Ladies and gentlemen, and children of all ages, I give you the flamboyant, the amazing, the possibly-crazy Samuel Franklin Cody!
What Cody flew isn’t all that new, but his showmanship and dedication to his own unique way of defying gravity certainly is. The Chinese, after all, had been putting men into the skies with kites for a long time (just read Sun Tzu's The Art of War), but Cody was a human-kite flying zealot.
Cody – who took his moniker from that other great showman Buffalo Bill Cody – went from a music hall and wild west show star to sky when he became fascinated by the idea of using human-carrying kites in all kinds of unique and imaginative ways.
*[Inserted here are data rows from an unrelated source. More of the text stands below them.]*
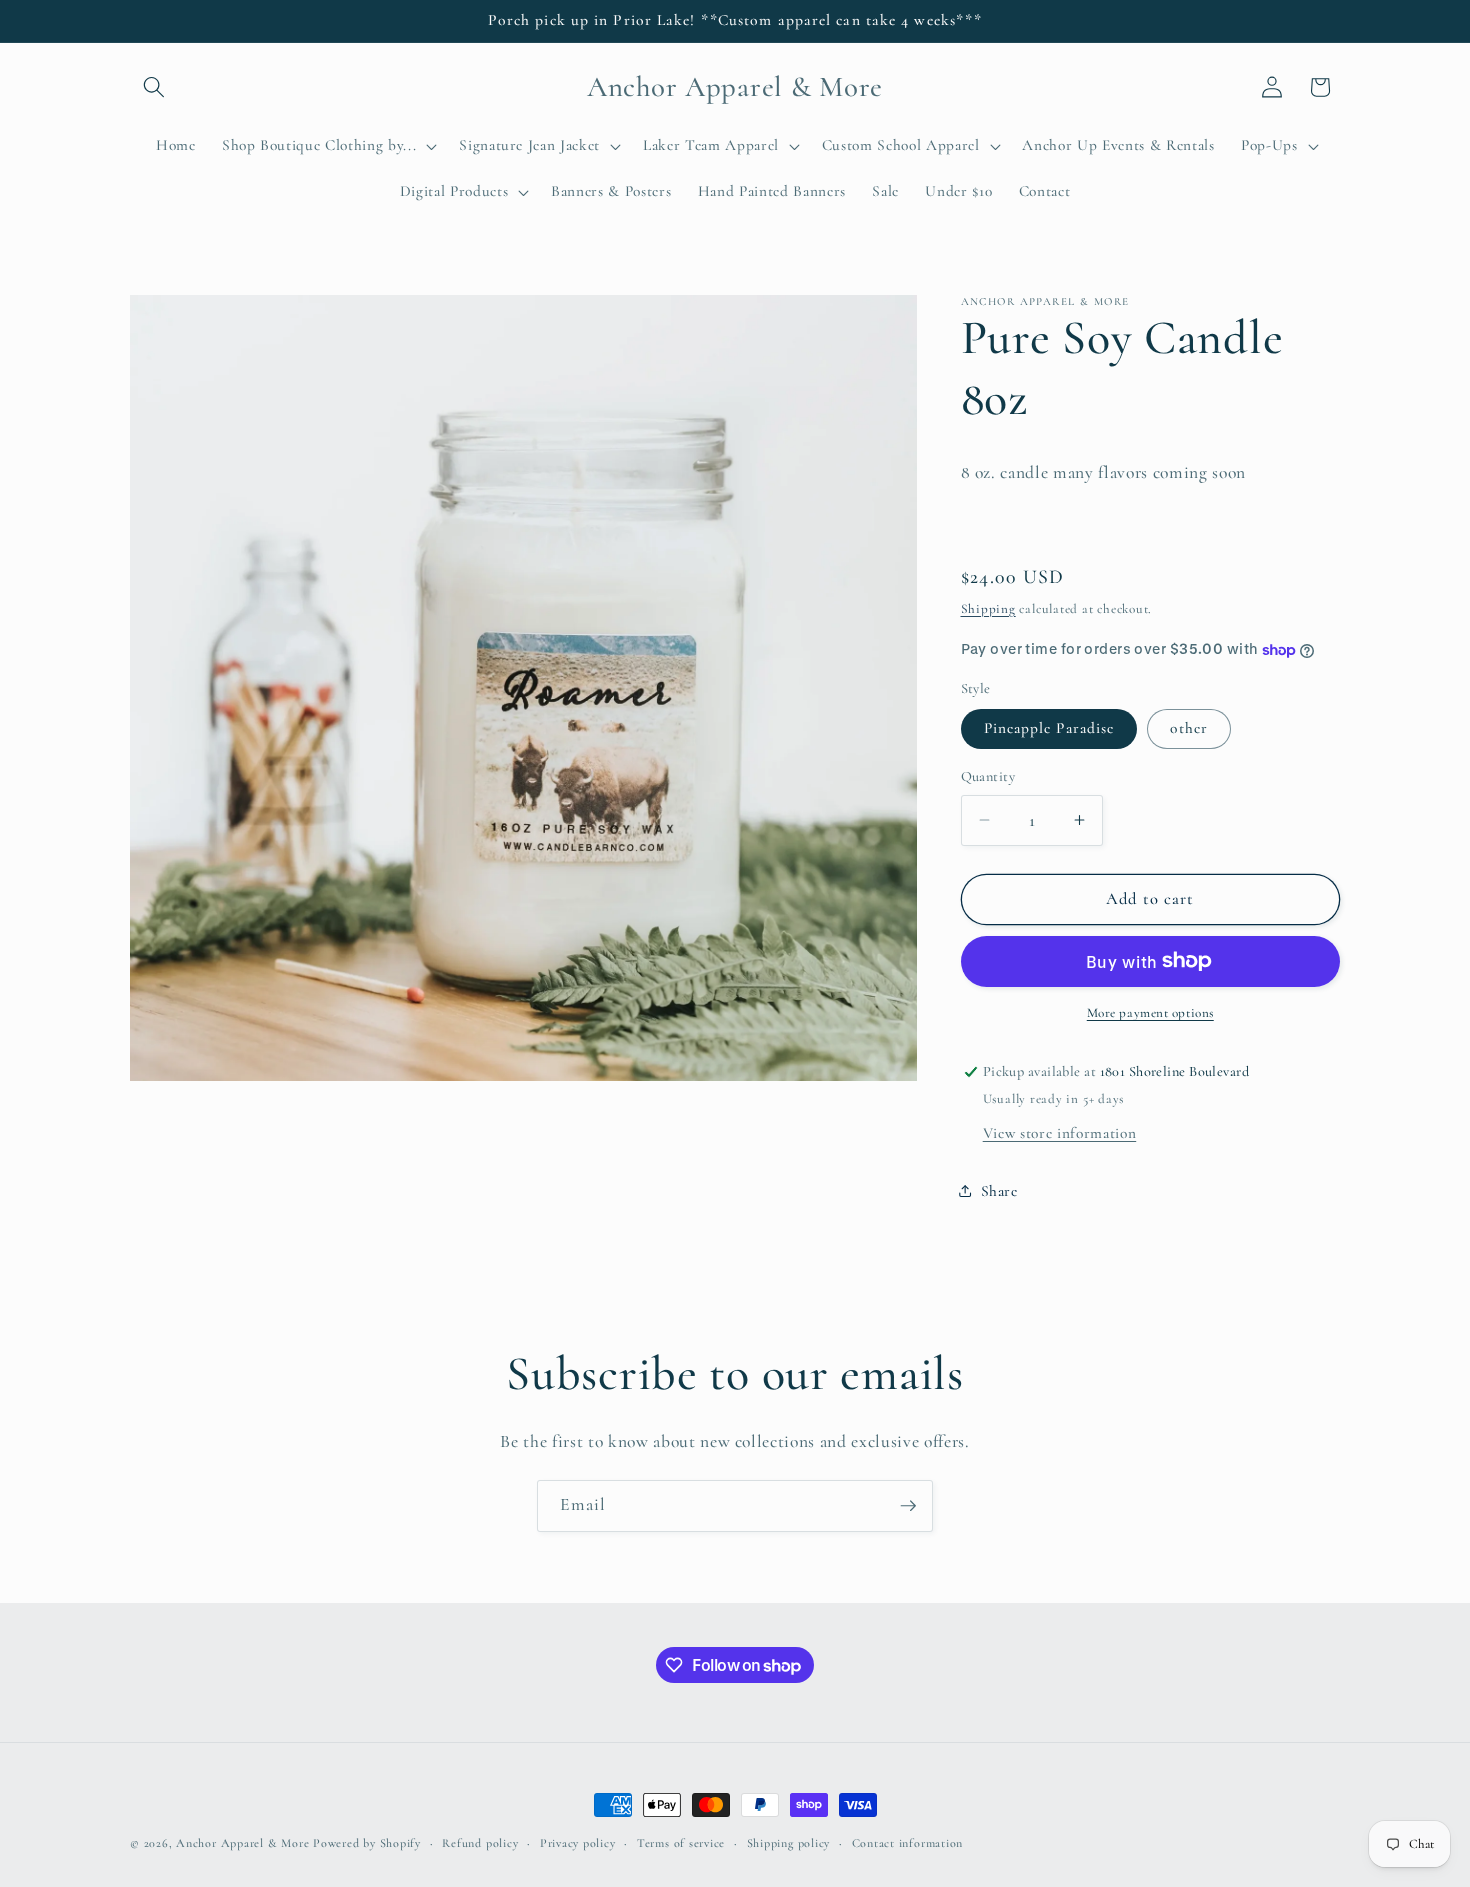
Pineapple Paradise (1049, 728)
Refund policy (480, 1843)
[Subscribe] (908, 1506)
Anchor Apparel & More (242, 1843)
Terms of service (681, 1843)
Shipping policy (789, 1843)
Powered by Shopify (367, 1843)
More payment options (1150, 1013)
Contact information (908, 1843)
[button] (154, 87)
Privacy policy (578, 1843)
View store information (1060, 1133)
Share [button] (999, 1191)
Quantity (988, 776)
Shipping (988, 609)
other (1189, 728)
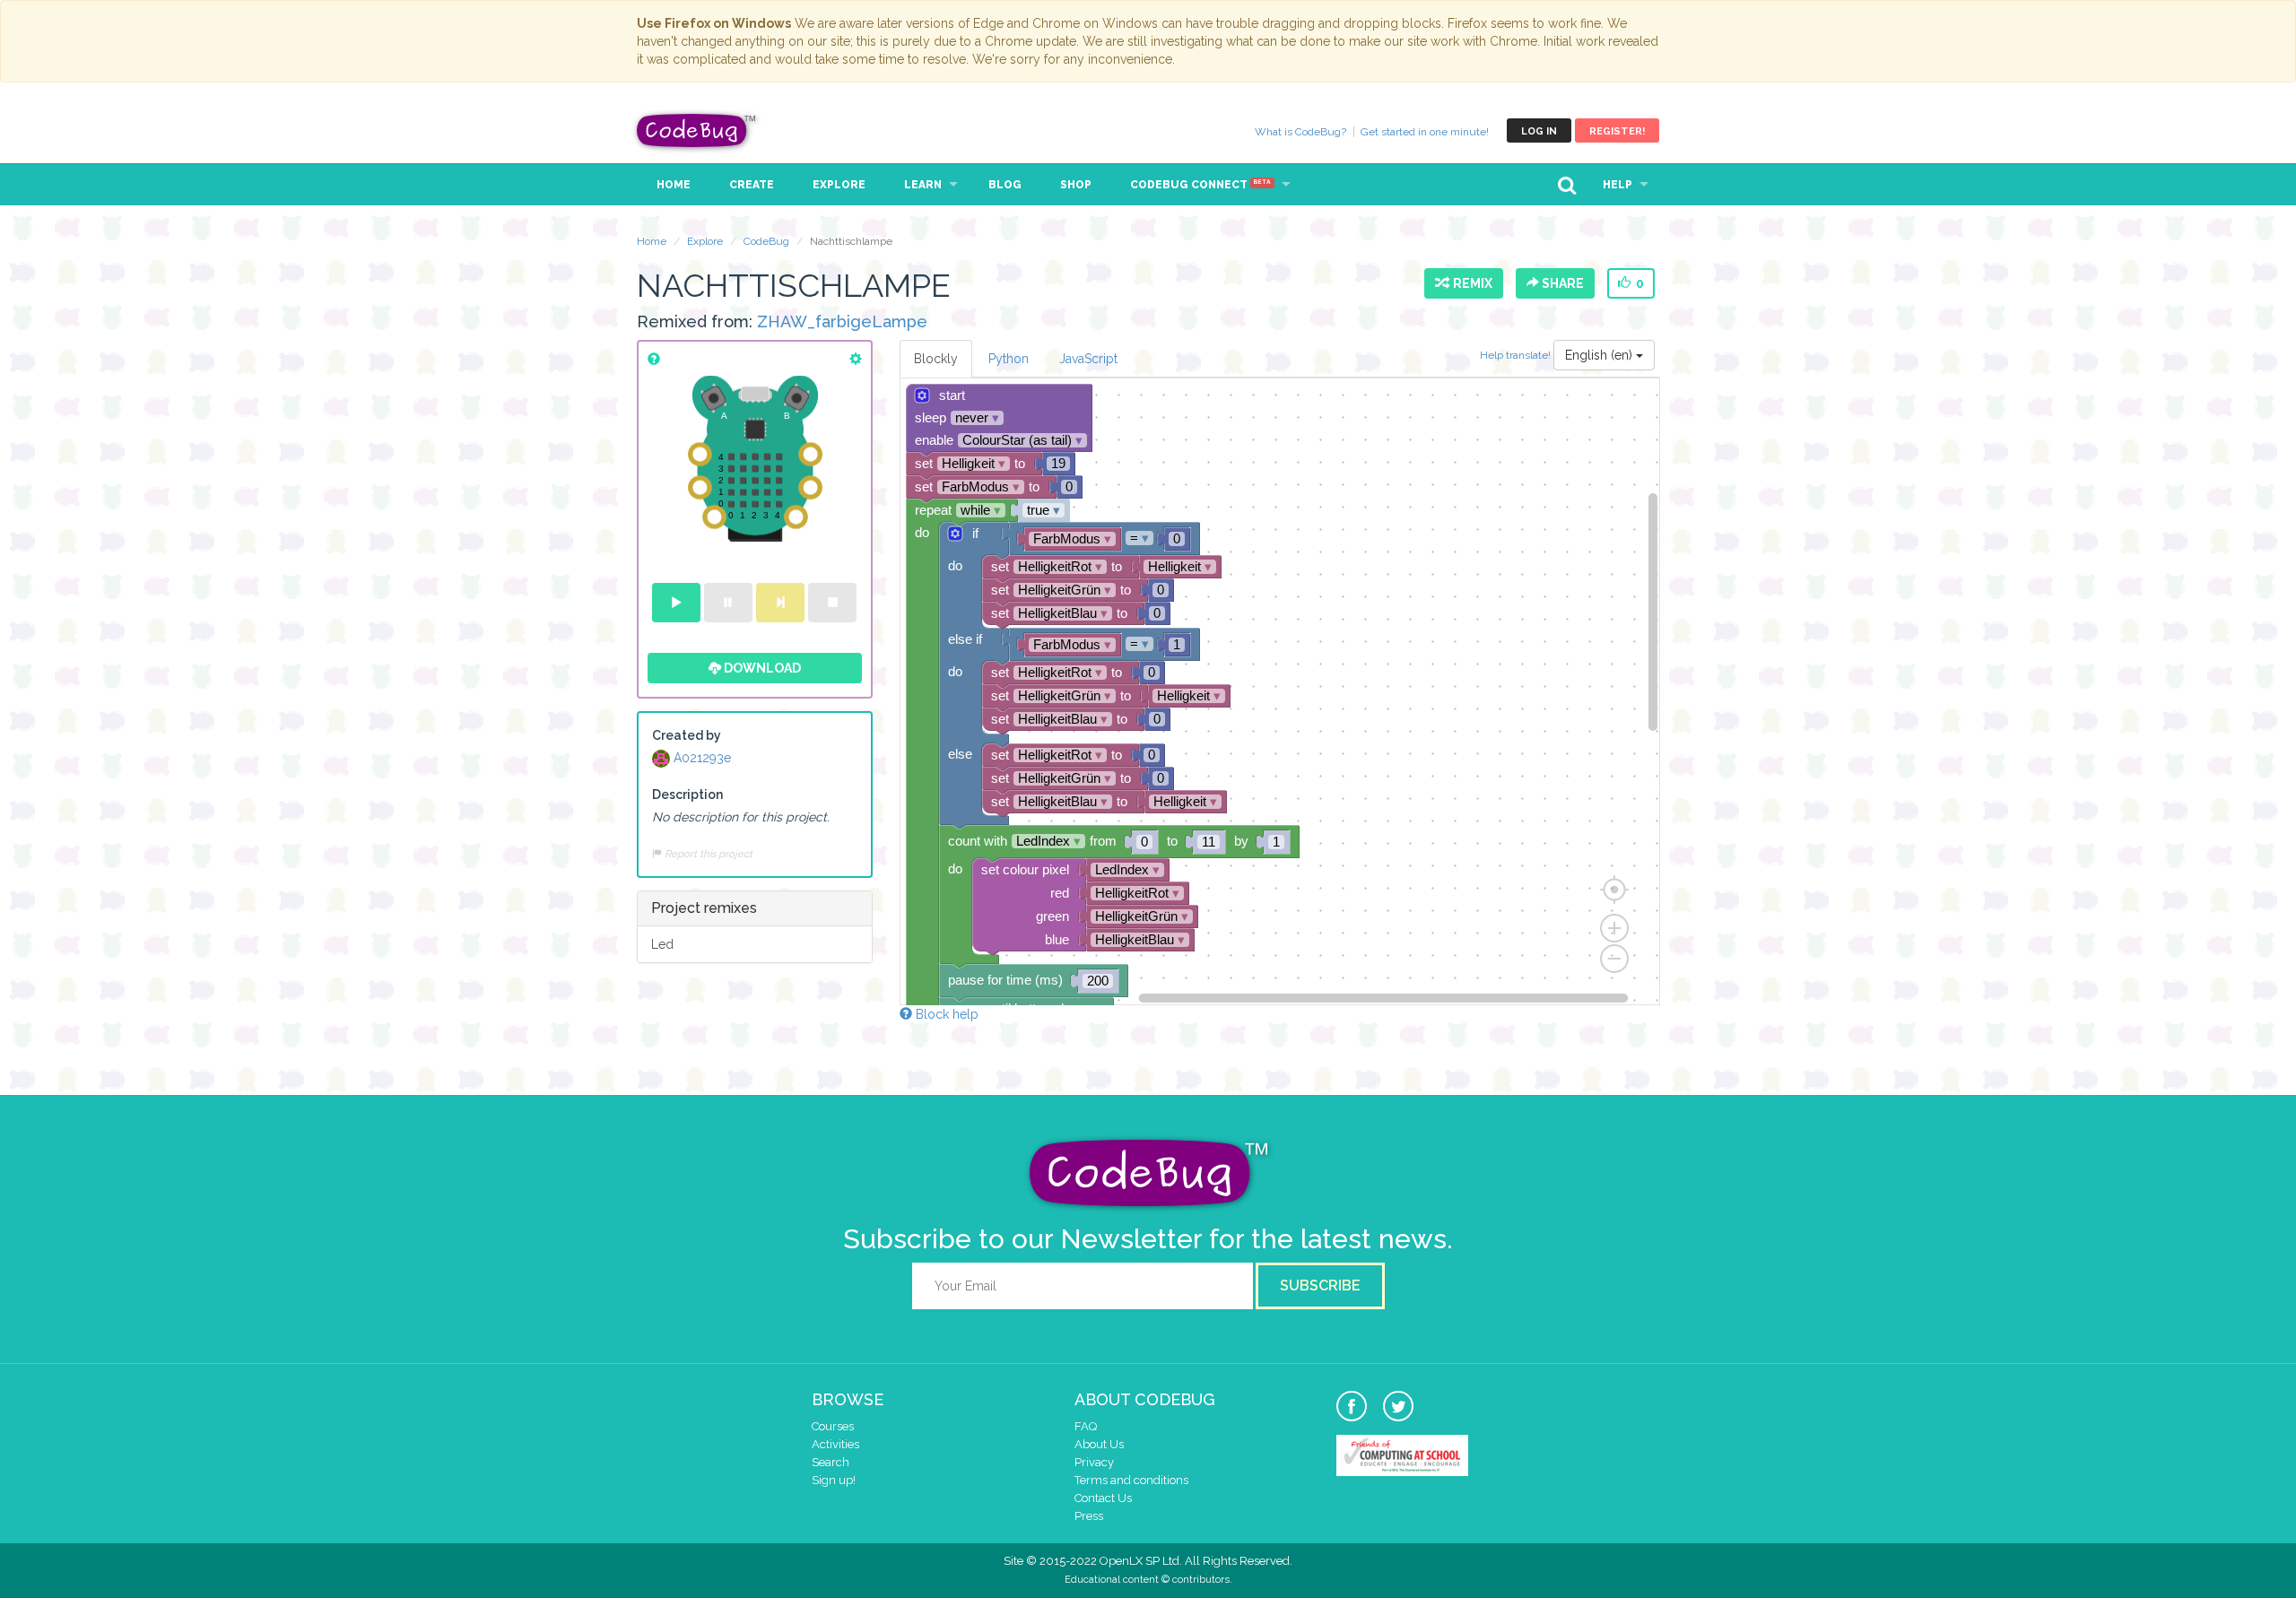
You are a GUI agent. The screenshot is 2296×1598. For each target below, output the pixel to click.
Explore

Determined not to just talk a good game, Cody used his natural flamboyance to drive the point home: around the turn of the century he crossed the English channel in one … though it was towed by a boat the whole way. In 1906 Cody was tasked by the British Army to develop his kites for military uses and soon was using his designs to set world records like getting a kite to a incredible 1,600 feet. So impressed with the Brits with Cody’s kites they used them successfully during the first world war to spy on the Germans – until airplanes became more reliable and Cody’s kites were shelved.
Not to be undone, Cody mixed power and kits and began to leave the ground, and his tow-rope, behind. In 1908 he created his imaginatively created named British Army Aeroplane No 1 and successfully flew it an impressive 1,390 feet – which, according to some, was the first heavier than air flight in Britain.
Cody went on to become a real legend in the early days of flight, winning the Michelin Cup in 1910 and an military flying contest one year later.
A perfect capper to his larger-than-life career with kites and then planes Cody met his end at the controls of one of his machines. In 1913, while flying his unique seaplane, he and a passenger were killed.
Even though he is sometimes cruelly dismissed as just a showman, Cody deserves respect and admiration – one of those early fliers who never gave up, and who used their crazy brilliance to get them higher than anyone had been before.